Is it alright to let out ?


----------



## mcluskyisms (Jan 24, 2010)

ashrussell4190 said:


> Thanks for your reply.
> 
> Is it alright to let out ?


Yeah.


----------



## ashrussell4190 (May 24, 2010)

Thanks


----------



## linaelvira (Sep 21, 2011)

They are not native, so technically it's an offence; I would personally keep it just for fun!


----------



## spinnin_tom (Apr 20, 2011)

linaelvira said:


> They are not native, so technically it's an offence; I would personally keep it just for fun!

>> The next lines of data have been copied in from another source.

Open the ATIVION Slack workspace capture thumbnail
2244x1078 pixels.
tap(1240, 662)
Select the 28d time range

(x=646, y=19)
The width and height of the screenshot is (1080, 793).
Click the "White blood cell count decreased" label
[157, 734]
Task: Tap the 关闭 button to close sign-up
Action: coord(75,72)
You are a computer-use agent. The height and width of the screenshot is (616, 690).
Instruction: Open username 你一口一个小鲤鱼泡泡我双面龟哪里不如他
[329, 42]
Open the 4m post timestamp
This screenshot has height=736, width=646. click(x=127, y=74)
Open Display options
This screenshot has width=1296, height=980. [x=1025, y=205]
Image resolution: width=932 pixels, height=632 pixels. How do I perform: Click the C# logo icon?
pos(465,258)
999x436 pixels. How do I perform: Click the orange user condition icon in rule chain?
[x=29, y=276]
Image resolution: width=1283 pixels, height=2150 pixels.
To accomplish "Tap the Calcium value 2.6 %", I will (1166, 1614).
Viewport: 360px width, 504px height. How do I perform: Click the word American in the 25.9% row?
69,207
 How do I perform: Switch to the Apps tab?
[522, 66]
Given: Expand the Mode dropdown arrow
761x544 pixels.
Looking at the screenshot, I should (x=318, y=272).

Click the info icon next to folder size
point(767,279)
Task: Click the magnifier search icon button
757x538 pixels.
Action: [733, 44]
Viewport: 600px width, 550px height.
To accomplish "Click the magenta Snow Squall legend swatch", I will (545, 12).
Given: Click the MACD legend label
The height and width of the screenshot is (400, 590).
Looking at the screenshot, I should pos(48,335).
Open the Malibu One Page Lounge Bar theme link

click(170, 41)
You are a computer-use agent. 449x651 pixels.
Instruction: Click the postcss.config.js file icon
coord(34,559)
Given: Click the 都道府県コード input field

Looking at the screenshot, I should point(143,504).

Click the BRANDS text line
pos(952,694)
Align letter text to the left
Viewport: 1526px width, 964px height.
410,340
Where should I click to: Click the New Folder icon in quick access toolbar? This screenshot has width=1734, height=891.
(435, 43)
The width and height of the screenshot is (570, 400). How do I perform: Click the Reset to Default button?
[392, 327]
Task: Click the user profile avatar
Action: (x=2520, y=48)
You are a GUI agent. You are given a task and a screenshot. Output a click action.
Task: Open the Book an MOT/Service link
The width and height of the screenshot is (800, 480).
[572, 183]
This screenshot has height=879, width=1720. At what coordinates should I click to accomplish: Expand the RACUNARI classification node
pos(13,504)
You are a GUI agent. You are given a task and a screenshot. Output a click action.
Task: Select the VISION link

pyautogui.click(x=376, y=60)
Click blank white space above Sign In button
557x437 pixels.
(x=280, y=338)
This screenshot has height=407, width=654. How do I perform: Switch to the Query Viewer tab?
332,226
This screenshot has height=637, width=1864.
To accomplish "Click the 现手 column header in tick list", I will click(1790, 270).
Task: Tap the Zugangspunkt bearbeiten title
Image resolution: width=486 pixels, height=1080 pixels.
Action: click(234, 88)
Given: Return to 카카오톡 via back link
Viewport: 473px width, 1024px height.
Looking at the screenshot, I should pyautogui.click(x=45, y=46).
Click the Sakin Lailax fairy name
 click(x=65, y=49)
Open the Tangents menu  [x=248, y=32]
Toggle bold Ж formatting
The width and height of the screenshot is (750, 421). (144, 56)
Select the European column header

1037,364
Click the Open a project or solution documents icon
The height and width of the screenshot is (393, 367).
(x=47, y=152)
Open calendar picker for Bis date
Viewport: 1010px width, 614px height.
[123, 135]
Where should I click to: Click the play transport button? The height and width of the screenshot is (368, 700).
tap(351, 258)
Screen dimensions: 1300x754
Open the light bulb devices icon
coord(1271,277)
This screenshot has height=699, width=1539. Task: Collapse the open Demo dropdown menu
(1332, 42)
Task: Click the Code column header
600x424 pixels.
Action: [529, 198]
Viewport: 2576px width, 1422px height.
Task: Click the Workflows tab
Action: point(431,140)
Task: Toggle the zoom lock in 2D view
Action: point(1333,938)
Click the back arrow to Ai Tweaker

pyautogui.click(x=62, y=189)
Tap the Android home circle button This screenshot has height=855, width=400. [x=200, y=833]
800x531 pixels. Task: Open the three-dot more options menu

thought they are native to all of europe ?


----------



## linaelvira (Sep 21, 2011)

Native to Europe, not Britain. 4 most common Thanatus in Britain are T striatus, T sabulosus, T formicinus, T arenarius, and none have been recorded in Scotland. But that's technicalities. I'd just like to say 'don't let stuff that came in a cricket tub out in nature, just in case' (as most small arachnids cannot be properly identified unless using a microscope and looking at genitalia).


----------



## Malti (Sep 17, 2009)

wouldn't mind keeping a couple of them...


----------



## ashrussell4190 (May 24, 2010)

Ive not let it out yet .... But keep it? What am I gonna do with it? :s


----------



## Malti (Sep 17, 2009)

ashrussell4190 said:


> Ive not let it out yet .... But keep it? What am I gonna do with it? :s



keep it as a pet, a sweet jar would be enough...


----------



## ashrussell4190 (May 24, 2010)

How would I feed it? Total spider noob... Lol x


----------



## Malti (Sep 17, 2009)

ashrussell4190 said:


> How would I feed it? Total spider noob... Lol x



a cricket or fly or moth should be enough, just throw it in, and the spidey will do the rest...I'll post more later as i'm at work atm


----------



## ashrussell4190 (May 24, 2010)

Ok looking forward to hearing back.
lol wait until I tell my bf he has another pet haha!


----------



## ashrussell4190 (May 24, 2010)

Hey malti any info on how to keep this spidey yet ? :?

Ashley


----------



## Malti (Sep 17, 2009)

sorry, here it is.

Use any resceptable, a sweet jar size is enough. then put a 2-3 inch substrate in it - non-fungicidal/insecticidal peat or soil - if you want you can also throw in some seeds, like canary seed - easy to keep and no need for much except water. A couple of sticks and a small hide (a piece of tube, size prop to the spider), and its ready. 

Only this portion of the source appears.